### Problem
Please write out exactly the lines of the data below from the line holding "Task: Click the orange new-item circle icon" through the line holding "You are a computer-use agent. Screen dimensions: 1368x896", and leave out the rest.

### Dataset
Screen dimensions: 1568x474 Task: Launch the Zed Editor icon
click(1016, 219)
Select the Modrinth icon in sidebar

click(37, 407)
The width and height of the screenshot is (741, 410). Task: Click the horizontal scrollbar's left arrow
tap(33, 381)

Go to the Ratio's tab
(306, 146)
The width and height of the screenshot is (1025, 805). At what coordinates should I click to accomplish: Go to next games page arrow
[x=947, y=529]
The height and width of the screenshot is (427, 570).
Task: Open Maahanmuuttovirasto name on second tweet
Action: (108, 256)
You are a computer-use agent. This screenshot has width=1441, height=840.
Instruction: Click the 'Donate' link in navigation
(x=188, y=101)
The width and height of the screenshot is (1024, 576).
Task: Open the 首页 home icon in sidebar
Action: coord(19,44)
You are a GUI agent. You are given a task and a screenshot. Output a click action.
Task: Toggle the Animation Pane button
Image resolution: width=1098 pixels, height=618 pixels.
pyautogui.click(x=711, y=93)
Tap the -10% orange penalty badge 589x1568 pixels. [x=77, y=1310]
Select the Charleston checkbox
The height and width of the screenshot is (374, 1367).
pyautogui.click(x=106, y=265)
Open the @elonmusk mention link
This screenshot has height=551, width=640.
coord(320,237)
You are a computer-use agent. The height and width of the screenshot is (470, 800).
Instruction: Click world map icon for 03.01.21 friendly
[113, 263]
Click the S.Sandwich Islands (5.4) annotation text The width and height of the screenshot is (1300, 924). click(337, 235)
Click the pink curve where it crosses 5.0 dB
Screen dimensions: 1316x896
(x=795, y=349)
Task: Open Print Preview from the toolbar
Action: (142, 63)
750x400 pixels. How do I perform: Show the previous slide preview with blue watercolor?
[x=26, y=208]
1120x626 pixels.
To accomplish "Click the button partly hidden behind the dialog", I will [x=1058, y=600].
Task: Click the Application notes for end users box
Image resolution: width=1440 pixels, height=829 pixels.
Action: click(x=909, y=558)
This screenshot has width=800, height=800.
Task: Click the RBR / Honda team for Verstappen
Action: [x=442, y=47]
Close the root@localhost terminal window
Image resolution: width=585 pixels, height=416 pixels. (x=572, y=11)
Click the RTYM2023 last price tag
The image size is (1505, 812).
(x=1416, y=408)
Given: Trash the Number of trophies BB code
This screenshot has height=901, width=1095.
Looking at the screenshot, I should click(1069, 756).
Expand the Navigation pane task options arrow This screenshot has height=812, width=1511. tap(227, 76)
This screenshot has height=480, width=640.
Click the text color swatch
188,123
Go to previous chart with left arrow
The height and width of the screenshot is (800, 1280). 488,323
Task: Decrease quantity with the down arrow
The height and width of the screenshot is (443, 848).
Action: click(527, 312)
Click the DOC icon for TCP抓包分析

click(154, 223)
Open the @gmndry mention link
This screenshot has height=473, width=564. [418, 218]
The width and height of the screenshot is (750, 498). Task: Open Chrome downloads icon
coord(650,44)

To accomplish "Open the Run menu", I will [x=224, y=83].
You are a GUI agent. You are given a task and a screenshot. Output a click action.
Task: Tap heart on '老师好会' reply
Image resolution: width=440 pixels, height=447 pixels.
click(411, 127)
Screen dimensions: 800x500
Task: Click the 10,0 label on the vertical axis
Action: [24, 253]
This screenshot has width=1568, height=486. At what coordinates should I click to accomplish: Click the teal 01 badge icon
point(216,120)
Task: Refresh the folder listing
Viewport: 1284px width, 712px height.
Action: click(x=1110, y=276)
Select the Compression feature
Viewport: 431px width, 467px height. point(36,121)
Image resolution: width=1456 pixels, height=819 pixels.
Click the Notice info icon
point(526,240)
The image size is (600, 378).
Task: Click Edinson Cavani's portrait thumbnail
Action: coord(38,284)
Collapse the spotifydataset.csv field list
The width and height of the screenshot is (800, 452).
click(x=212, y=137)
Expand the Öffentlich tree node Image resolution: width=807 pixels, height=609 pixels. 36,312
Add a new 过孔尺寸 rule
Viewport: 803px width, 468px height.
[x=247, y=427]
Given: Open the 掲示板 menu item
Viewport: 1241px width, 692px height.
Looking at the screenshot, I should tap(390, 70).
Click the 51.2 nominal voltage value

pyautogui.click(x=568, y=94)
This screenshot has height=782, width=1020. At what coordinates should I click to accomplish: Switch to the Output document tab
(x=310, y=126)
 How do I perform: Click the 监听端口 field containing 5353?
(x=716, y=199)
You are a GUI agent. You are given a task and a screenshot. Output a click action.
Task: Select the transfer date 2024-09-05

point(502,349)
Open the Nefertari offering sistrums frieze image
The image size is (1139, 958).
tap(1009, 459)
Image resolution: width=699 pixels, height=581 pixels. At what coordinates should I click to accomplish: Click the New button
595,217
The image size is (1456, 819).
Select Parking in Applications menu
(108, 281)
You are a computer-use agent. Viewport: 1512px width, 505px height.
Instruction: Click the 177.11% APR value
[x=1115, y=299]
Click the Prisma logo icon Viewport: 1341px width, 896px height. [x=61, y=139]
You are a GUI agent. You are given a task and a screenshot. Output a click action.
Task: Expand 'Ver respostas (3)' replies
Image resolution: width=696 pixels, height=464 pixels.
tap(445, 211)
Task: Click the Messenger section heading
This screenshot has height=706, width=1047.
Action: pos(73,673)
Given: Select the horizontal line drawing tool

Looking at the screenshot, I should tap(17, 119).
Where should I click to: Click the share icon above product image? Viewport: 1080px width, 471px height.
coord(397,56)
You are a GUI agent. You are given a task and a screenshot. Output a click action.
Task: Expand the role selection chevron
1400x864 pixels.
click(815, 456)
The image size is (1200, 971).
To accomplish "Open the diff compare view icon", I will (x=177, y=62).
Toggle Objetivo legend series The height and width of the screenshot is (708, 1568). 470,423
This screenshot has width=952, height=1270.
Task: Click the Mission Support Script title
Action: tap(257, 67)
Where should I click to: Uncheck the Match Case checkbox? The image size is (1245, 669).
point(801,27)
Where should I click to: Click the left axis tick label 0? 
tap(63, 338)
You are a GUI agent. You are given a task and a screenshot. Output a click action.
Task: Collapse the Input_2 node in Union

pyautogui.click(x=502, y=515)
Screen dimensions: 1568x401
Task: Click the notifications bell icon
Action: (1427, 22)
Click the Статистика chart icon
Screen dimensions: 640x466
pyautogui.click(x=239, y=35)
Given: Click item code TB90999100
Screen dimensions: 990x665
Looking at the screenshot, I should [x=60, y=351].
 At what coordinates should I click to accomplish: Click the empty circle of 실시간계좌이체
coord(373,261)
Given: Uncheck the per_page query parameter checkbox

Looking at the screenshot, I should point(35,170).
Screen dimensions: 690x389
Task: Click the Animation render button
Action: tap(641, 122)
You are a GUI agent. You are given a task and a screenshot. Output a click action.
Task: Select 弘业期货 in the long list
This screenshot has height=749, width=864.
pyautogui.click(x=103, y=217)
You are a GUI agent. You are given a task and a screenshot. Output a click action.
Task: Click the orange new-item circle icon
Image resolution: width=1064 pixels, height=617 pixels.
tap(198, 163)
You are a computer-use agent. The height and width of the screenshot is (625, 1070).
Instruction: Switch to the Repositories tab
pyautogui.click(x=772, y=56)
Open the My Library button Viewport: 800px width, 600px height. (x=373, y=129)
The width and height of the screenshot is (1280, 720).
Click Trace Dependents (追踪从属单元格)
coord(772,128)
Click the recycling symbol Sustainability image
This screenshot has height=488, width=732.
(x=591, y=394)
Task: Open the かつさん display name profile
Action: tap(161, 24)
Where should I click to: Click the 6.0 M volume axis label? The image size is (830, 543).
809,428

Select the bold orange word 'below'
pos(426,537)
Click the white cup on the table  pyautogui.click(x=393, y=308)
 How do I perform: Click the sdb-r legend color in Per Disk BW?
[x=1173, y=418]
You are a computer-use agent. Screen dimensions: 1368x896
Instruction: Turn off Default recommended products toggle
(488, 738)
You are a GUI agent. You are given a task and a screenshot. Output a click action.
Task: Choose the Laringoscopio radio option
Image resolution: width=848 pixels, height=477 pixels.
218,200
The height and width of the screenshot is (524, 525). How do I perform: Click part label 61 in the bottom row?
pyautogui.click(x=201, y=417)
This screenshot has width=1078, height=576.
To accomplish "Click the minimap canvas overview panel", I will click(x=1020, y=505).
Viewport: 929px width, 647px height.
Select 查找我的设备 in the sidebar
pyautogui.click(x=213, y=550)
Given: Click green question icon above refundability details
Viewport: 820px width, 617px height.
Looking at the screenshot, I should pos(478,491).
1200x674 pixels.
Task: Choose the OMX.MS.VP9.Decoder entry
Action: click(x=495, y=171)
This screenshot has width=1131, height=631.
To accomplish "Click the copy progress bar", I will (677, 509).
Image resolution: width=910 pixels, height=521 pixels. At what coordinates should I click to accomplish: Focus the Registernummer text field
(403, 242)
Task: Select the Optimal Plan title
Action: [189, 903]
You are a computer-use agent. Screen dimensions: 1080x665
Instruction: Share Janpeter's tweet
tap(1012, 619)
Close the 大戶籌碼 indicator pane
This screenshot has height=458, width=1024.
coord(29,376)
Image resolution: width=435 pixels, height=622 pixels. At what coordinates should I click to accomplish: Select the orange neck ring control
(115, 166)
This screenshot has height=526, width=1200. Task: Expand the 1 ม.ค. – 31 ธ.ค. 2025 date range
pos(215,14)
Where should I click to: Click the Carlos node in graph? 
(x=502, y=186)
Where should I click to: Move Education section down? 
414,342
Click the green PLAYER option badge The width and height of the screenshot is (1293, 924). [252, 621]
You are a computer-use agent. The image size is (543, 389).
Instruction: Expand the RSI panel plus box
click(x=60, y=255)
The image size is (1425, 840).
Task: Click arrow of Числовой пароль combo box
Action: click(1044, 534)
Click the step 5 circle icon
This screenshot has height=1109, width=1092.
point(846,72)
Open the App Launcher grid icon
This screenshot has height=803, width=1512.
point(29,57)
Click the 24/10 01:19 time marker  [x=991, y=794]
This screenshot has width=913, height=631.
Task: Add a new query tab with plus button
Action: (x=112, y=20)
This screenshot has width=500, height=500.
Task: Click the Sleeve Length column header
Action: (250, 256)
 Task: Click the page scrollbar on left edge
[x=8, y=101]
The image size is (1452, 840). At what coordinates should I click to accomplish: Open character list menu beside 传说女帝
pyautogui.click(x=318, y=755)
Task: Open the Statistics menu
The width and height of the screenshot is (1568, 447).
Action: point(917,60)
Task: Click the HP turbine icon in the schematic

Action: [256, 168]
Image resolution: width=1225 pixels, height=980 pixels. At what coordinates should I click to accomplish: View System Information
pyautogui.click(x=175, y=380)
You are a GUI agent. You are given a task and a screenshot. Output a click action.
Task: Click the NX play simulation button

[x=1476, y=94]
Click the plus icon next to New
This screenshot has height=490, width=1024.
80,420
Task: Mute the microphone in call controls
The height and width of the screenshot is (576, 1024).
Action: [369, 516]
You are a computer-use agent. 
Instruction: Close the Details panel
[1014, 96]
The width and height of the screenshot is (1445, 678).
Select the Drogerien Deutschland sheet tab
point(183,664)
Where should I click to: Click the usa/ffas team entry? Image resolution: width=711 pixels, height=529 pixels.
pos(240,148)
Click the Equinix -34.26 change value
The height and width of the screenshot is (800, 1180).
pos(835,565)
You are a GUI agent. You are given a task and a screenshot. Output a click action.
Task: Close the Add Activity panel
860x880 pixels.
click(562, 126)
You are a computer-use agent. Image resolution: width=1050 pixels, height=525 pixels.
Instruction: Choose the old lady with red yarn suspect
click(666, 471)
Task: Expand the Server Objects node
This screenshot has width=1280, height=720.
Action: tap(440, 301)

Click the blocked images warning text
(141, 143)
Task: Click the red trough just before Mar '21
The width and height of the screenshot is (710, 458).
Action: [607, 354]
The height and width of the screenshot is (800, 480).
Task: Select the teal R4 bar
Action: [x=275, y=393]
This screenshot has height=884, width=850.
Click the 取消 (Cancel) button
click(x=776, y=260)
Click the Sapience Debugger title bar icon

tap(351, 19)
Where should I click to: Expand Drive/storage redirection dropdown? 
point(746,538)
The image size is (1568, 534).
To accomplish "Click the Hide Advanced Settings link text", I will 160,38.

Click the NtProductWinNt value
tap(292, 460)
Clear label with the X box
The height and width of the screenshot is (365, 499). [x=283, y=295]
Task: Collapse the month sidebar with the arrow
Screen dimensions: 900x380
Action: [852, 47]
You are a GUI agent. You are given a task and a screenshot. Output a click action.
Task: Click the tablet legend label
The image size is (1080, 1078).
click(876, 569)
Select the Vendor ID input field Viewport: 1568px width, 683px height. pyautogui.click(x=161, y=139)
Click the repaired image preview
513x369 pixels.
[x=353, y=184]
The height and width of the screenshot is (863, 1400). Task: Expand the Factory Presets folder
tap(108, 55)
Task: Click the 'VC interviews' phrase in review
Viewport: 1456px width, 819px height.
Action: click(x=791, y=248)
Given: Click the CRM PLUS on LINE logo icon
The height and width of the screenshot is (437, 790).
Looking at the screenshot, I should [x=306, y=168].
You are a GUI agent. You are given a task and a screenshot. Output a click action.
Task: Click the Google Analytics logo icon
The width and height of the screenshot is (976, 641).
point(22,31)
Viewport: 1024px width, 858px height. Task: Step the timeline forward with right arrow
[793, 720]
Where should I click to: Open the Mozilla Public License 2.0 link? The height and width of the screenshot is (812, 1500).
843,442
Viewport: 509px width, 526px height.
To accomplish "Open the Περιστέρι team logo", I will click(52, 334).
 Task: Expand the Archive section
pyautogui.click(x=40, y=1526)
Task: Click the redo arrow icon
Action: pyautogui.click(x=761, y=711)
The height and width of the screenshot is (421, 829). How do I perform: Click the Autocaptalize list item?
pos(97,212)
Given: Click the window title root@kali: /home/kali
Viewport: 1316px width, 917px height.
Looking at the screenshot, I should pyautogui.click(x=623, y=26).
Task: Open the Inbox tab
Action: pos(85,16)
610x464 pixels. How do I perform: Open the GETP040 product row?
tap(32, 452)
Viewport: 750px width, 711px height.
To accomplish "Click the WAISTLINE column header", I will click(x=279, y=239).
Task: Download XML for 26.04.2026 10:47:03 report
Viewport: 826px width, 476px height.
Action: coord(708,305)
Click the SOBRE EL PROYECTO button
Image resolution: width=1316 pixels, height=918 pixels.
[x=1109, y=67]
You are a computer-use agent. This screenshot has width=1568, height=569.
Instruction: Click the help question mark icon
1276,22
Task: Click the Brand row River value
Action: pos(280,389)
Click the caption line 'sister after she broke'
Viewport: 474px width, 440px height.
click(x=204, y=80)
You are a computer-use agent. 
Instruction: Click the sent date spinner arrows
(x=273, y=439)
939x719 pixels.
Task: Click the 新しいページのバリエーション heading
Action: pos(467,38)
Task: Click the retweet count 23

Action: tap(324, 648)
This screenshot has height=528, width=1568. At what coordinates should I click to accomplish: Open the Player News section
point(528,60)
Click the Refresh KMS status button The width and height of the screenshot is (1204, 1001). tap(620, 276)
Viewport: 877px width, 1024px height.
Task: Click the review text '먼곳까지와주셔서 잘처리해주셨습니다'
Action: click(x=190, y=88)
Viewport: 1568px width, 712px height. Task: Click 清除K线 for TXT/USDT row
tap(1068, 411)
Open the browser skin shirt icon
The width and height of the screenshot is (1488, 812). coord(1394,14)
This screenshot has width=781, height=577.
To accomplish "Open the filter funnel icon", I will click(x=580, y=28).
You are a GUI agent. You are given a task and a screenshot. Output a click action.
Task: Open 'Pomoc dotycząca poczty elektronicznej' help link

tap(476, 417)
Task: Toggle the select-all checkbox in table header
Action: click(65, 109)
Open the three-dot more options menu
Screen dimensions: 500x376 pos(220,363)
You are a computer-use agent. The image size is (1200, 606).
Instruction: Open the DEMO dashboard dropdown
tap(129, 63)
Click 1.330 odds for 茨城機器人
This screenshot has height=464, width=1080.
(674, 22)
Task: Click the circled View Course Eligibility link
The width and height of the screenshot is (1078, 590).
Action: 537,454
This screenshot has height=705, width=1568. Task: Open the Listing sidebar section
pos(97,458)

### Response
Task: Click the orange new-item circle icon
Image resolution: width=1064 pixels, height=617 pixels.
tap(198, 163)
You are a computer-use agent. The height and width of the screenshot is (625, 1070).
Instruction: Switch to the Repositories tab
pyautogui.click(x=772, y=56)
Open the My Library button Viewport: 800px width, 600px height. (x=373, y=129)
The width and height of the screenshot is (1280, 720).
Click Trace Dependents (追踪从属单元格)
coord(772,128)
Click the recycling symbol Sustainability image
This screenshot has height=488, width=732.
(x=591, y=394)
Task: Open the かつさん display name profile
Action: tap(161, 24)
Where should I click to: Click the 6.0 M volume axis label? The image size is (830, 543).
809,428

Select the bold orange word 'below'
pos(426,537)
Click the white cup on the table  pyautogui.click(x=393, y=308)
 How do I perform: Click the sdb-r legend color in Per Disk BW?
[x=1173, y=418]
You are a computer-use agent. Screen dimensions: 1368x896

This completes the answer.